++++ Data for review
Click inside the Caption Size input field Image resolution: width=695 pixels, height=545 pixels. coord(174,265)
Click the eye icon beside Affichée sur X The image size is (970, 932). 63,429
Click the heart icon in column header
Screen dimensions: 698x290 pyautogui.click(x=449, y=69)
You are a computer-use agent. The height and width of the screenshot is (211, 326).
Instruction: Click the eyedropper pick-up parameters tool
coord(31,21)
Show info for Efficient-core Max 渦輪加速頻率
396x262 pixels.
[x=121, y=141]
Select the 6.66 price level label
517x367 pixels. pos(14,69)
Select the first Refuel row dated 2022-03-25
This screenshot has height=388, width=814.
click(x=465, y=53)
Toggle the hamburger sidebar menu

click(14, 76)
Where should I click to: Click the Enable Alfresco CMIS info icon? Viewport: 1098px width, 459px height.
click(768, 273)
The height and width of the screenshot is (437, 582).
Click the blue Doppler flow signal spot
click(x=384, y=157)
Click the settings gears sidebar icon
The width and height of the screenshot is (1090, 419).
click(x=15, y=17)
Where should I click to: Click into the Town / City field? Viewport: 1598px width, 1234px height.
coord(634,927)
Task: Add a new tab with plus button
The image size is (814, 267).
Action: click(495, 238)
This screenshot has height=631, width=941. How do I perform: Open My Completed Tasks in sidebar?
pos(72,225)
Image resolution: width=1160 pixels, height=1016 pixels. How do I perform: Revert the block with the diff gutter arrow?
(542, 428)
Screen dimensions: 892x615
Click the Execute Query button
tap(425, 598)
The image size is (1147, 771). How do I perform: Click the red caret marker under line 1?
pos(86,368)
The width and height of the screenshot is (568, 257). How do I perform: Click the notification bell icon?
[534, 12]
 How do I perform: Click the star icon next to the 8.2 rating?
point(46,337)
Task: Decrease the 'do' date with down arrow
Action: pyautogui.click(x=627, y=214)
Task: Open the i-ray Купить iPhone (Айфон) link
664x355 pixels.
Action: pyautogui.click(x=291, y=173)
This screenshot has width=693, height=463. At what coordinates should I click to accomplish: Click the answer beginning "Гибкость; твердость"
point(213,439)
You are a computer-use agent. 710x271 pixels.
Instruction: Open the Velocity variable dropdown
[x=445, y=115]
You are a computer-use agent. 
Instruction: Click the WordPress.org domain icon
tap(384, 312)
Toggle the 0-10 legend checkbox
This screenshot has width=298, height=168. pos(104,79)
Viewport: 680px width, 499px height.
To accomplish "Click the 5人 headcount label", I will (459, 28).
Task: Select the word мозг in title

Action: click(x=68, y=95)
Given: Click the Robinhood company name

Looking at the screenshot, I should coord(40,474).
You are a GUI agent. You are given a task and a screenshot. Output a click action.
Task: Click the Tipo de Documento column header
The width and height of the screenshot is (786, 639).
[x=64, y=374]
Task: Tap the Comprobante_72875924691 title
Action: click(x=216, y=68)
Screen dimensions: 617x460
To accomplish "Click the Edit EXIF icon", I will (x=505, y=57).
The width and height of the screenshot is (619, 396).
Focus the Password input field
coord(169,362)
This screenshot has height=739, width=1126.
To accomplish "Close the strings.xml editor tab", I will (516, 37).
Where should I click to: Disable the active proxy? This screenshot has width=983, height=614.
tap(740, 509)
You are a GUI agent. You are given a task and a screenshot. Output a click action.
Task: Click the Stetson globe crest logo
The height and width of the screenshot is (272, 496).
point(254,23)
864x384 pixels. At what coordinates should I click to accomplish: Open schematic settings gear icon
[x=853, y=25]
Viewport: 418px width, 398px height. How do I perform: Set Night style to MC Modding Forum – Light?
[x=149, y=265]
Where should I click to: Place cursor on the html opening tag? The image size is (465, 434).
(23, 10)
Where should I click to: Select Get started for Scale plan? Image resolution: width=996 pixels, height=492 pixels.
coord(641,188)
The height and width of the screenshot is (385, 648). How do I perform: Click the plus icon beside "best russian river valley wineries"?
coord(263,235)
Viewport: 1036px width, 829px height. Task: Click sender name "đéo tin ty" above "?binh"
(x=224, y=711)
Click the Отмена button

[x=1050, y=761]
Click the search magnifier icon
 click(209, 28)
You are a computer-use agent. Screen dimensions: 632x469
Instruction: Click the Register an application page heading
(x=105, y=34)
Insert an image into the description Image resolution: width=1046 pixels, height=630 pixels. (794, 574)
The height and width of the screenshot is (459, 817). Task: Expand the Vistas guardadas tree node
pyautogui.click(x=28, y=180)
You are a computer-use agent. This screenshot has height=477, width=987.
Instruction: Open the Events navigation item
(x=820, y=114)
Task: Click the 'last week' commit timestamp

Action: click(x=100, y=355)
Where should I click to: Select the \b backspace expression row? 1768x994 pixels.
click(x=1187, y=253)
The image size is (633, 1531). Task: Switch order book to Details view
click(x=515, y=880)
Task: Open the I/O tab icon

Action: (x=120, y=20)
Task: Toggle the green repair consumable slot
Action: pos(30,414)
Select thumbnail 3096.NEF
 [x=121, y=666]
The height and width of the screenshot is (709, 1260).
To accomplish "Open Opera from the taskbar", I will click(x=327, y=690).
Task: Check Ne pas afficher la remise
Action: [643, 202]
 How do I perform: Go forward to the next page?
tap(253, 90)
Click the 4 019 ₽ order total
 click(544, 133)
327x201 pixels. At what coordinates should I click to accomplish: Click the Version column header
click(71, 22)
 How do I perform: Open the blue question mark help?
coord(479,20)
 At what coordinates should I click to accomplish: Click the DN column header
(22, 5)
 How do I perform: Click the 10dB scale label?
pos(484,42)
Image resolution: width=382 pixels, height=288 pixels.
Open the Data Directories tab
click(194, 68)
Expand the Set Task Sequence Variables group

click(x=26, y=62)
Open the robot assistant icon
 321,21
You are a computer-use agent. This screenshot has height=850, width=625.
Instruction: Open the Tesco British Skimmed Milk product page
++++++++
* [Task to complete]
Across the data, find each line that has "agent" in it and copy that line.

* [Completed exercise]
You are a computer-use agent. The height and width of the screenshot is (211, 326).
You are a computer-use agent. 710x271 pixels.
You are a computer-use agent. 
You are a GUI agent. You are given a task and a screenshot. Output a click action.
You are a GUI agent. You are given a task and a screenshot. Output a click action.
You are a computer-use agent. Screen dimensions: 632x469
You are a computer-use agent. This screenshot has height=477, width=987.
You are a computer-use agent. This screenshot has height=850, width=625.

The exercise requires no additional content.